We construct a finite action library: $\mathcal{A} = \{a^{(0)}, a^{(1)}, \dots, a^{(|\mathcal{A}|-1)}\}$, where $a^{(0)}$ denotes the no-op action. The remaining actions are unitary grid operations such as substation topology changes and line-status toggles. At each state, we define a state-dependent feasibility set $\mathcal{F}(o_t) \subseteq \mathcal{A}$, implemented by a boolean mask. All subsequent candidate selection and policy evaluation steps are restricted to $\mathcal{F}(o_t)$.

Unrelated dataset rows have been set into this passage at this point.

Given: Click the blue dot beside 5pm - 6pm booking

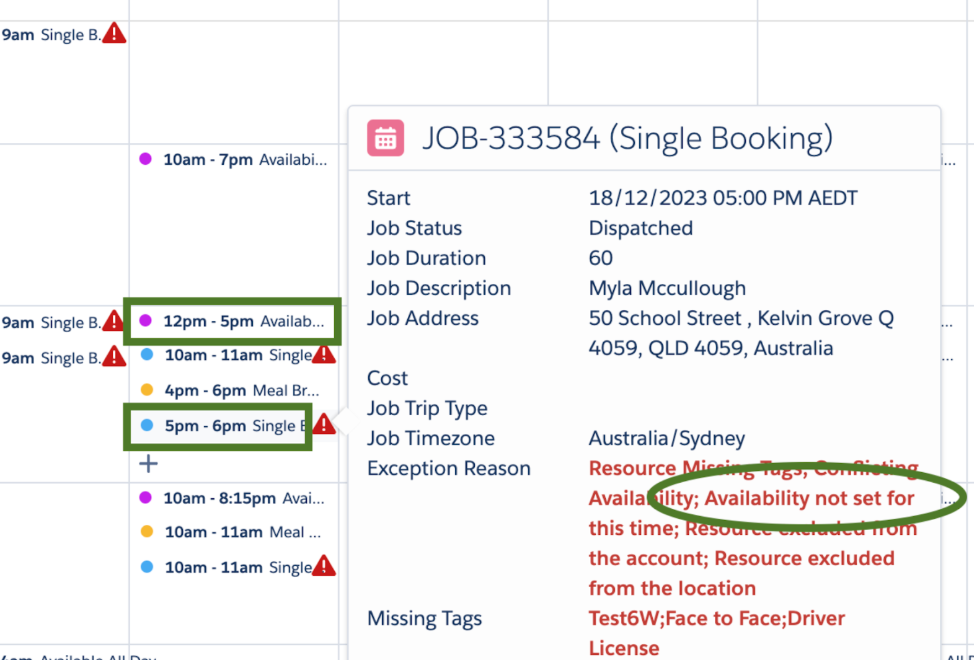Looking at the screenshot, I should click(x=146, y=425).
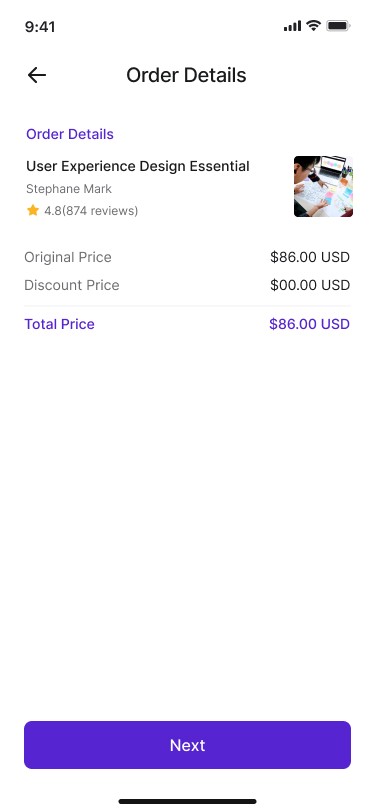Tap the home indicator bar at bottom
The width and height of the screenshot is (375, 812).
coord(188,801)
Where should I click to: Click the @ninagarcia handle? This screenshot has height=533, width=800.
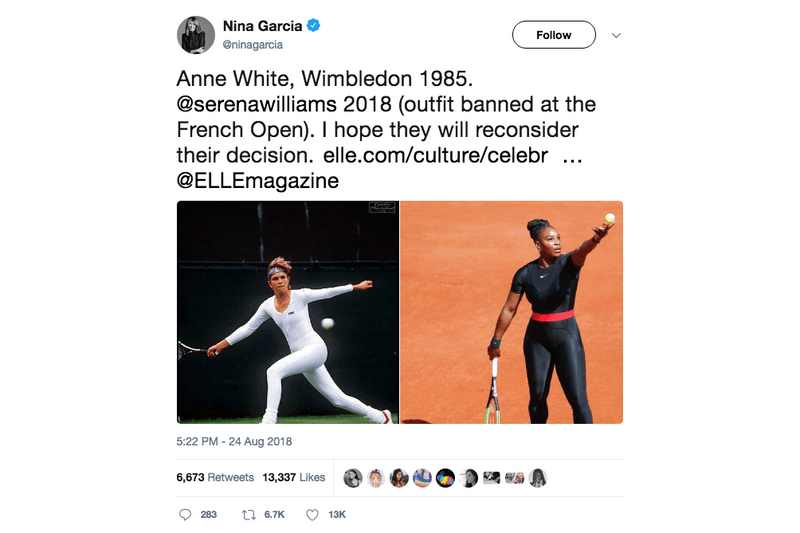coord(253,45)
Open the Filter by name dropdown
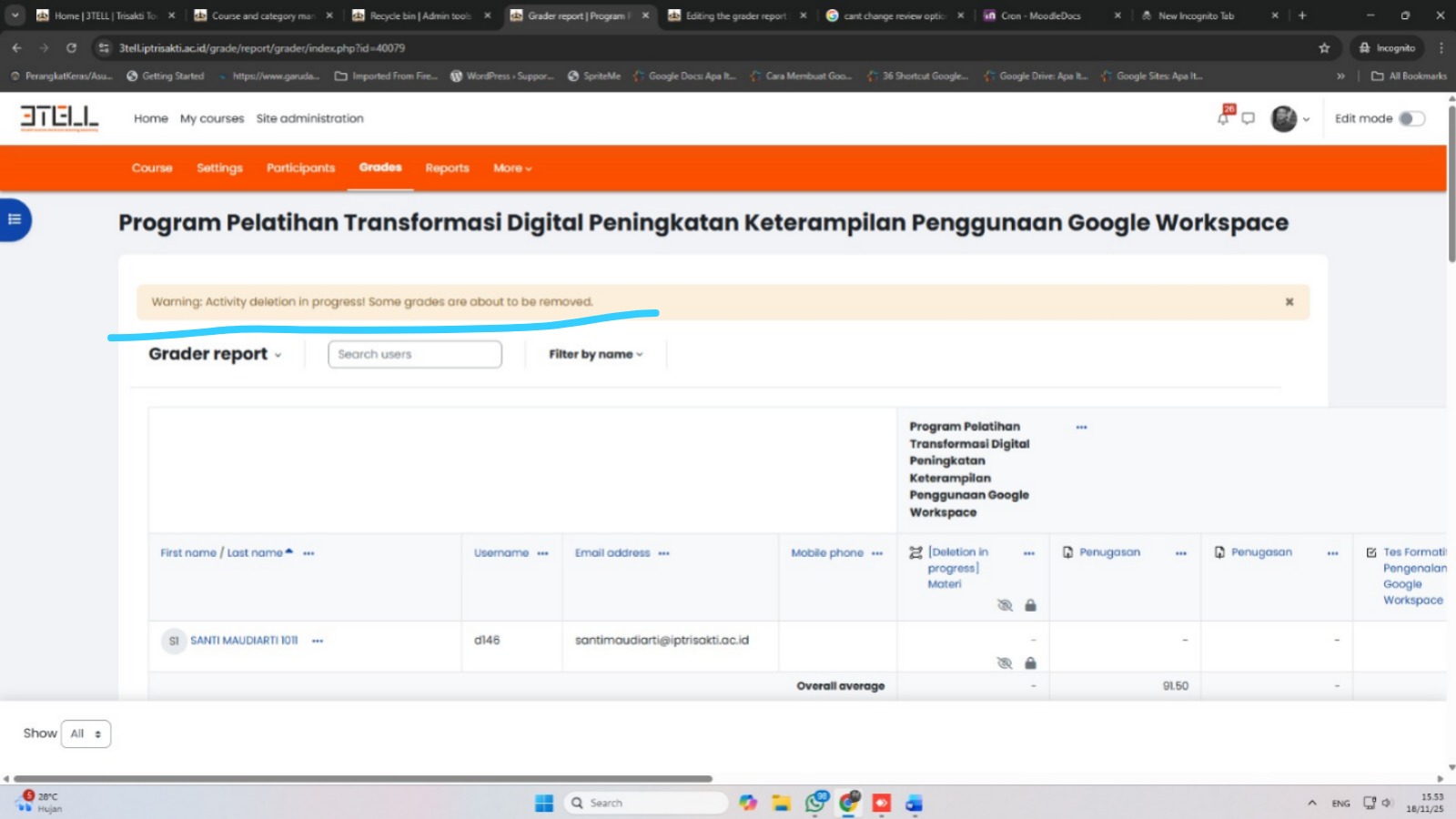This screenshot has width=1456, height=819. (595, 354)
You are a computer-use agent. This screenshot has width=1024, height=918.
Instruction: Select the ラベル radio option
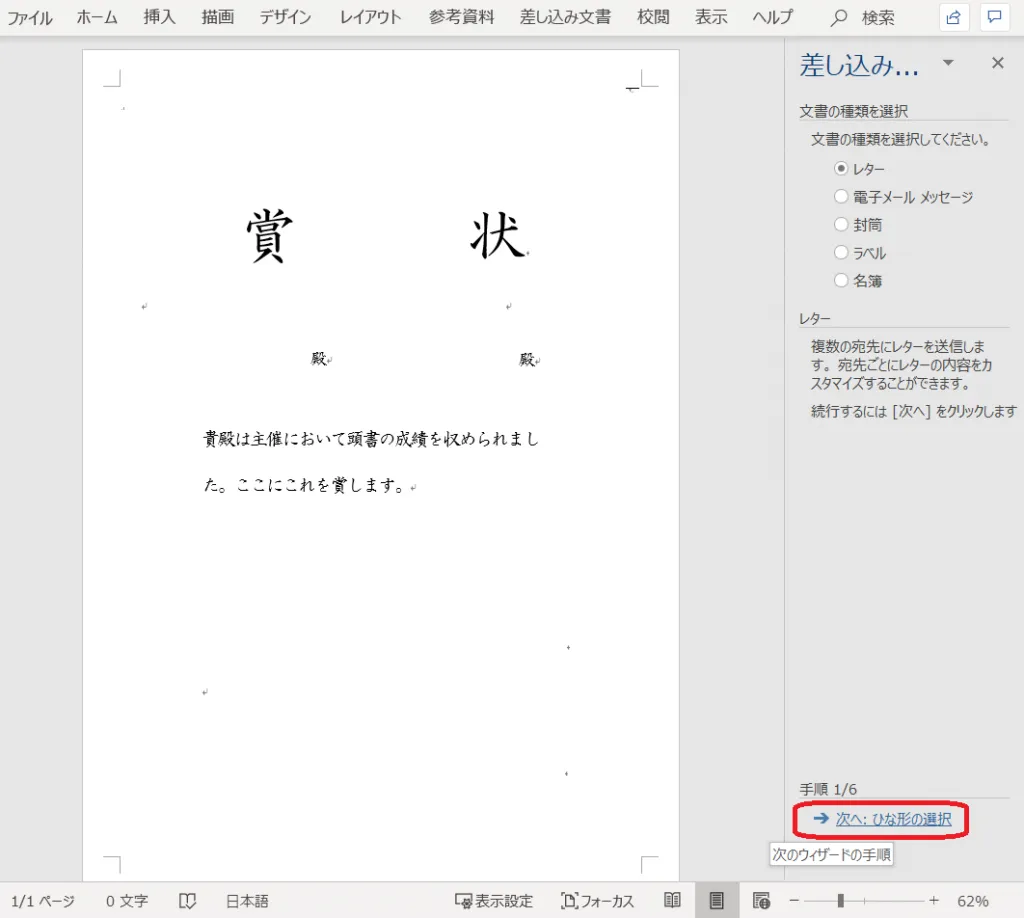[x=842, y=253]
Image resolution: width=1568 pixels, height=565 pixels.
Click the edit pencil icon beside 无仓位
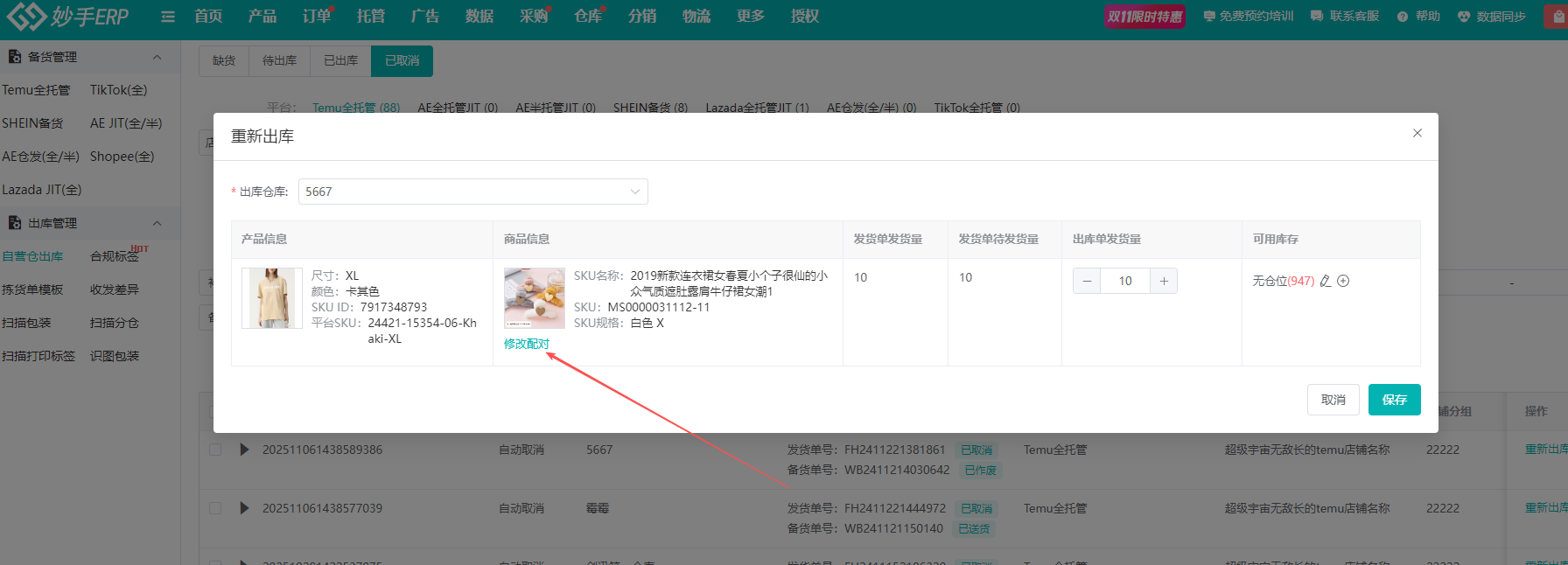point(1326,281)
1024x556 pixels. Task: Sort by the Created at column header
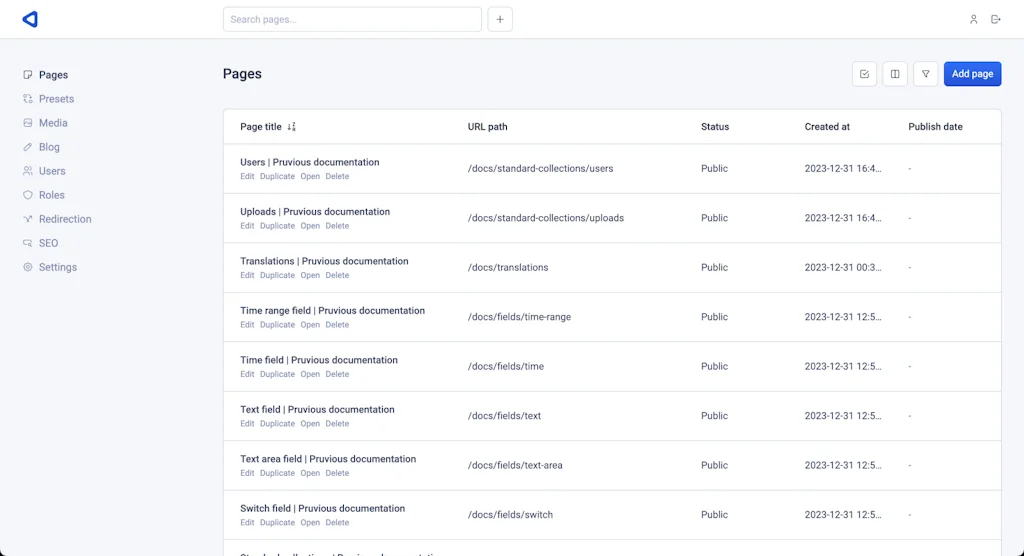point(827,127)

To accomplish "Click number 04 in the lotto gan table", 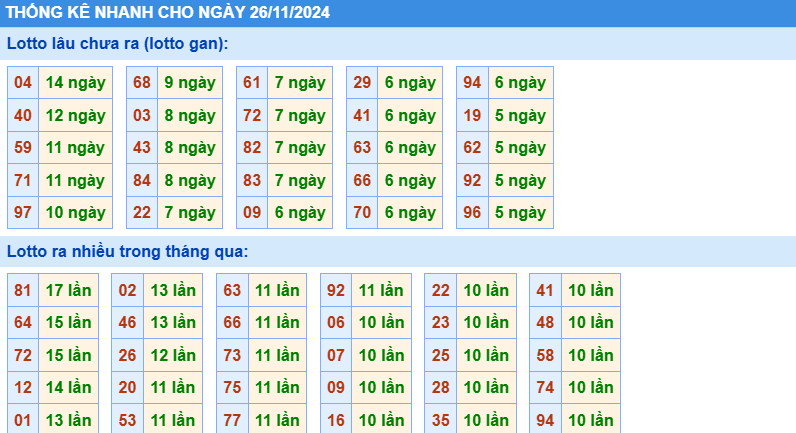I will (x=23, y=83).
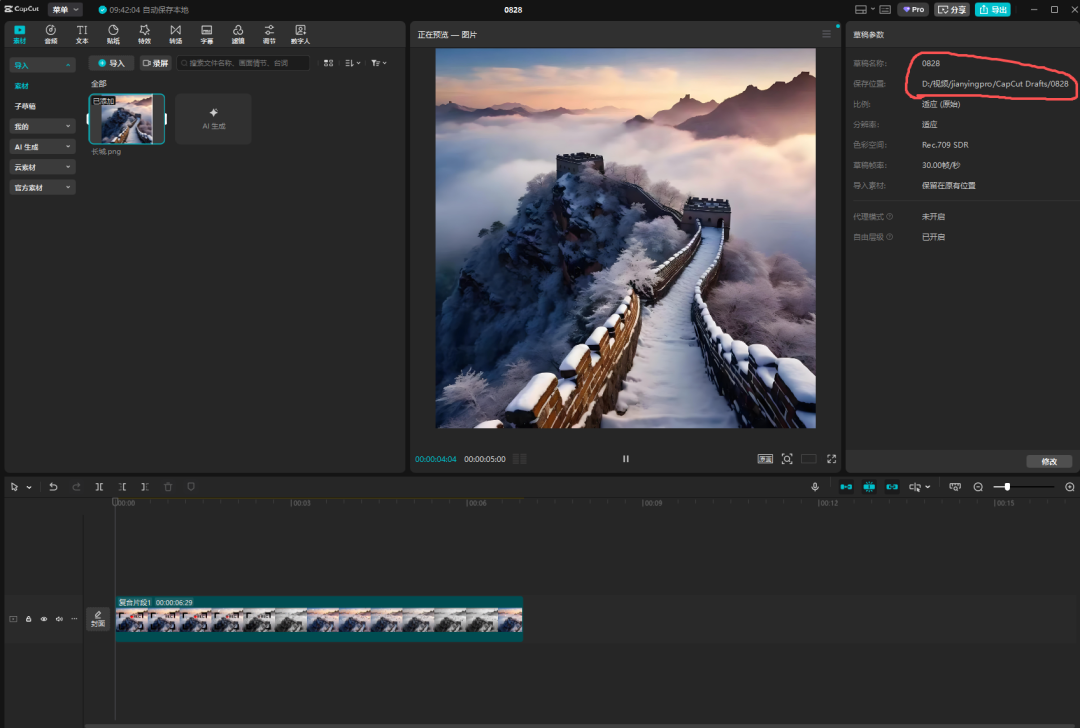Click the microphone voiceover record icon
Screen dimensions: 1080x728
tap(815, 487)
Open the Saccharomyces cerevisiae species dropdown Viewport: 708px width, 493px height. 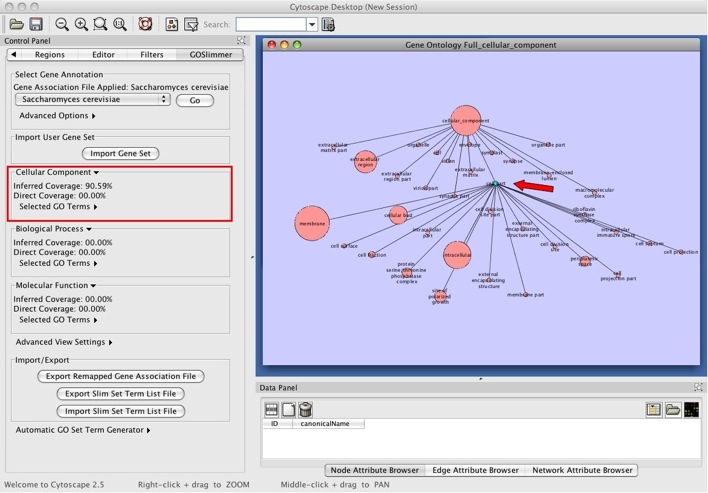pyautogui.click(x=92, y=100)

## Graph representation of grid state {#sec:graph}

A power grid is naturally represented as a graph. We therefore map each observation $o_t$ to a graph object $G_t=(V,E_t)$.

#### Nodes (busbar-level)

We use a busbar-level representation. Each substation has $B=2$ busbars, so the node set is fixed: $$\begin{equation}
V = \{(s,b)\,:\, s \in \{1,\dots,n_{\mathrm{sub}}\},\; b \in \{1,\dots,B\}\}.
\end{equation}$$

#### Edges

For each *connected* line or transformer $\ell$ linking busbar nodes $u$ and $v$, we add two directed edges $(u\!\rightarrow\!v)$ and $(v\!\rightarrow\!u)$. Disconnected lines contribute no edges, so topology changes are directly reflected in the time-varying edge set $E_t$.

#### Features

The node features $x_u \in \mathbb{R}^{4}$, include net active and reactive injections $(P_{\mathrm{net}},Q_{\mathrm{net}})$, a busbar voltage estimate, and the substation cooldown associated with that busbar. The edge features $e_{uv} \in \mathbb{R}^{5}$, include the loading ratio $\rho_\ell$ directed active and reactive flows $(P_{uv},Q_{uv})$, the sending-end voltage for the directed edge, and the line cooldown indicator.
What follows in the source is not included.